Stored items:
....
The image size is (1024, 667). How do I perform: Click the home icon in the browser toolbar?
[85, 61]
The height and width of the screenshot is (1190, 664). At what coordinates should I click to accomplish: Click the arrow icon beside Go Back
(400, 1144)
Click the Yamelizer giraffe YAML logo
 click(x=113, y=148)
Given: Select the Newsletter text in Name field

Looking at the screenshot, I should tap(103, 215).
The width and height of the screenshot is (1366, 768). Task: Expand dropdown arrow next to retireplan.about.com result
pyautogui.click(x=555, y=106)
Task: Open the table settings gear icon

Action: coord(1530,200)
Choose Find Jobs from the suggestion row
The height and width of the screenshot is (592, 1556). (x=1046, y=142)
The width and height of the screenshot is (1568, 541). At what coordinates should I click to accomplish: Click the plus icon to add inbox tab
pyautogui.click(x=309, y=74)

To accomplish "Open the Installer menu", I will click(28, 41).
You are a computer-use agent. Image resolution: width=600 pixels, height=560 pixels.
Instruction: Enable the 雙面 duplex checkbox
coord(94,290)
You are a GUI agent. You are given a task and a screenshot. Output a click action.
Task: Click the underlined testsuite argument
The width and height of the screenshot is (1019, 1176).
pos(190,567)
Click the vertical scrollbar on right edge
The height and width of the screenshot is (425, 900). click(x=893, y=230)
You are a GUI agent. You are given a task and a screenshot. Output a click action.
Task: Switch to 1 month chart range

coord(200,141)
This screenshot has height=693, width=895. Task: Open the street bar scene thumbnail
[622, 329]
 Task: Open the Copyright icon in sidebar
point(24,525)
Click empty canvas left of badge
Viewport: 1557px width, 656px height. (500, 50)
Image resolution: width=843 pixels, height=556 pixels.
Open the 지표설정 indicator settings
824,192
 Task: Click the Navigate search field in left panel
....
Description of the task> Take the line that contains "Task: Open the Copyright icon in sidebar" and each line after it through the end of the records, and repeat them all exactly. Nothing else.

Problem solution>
 Task: Open the Copyright icon in sidebar
point(24,525)
Click empty canvas left of badge
Viewport: 1557px width, 656px height. (500, 50)
Image resolution: width=843 pixels, height=556 pixels.
Open the 지표설정 indicator settings
824,192
 Task: Click the Navigate search field in left panel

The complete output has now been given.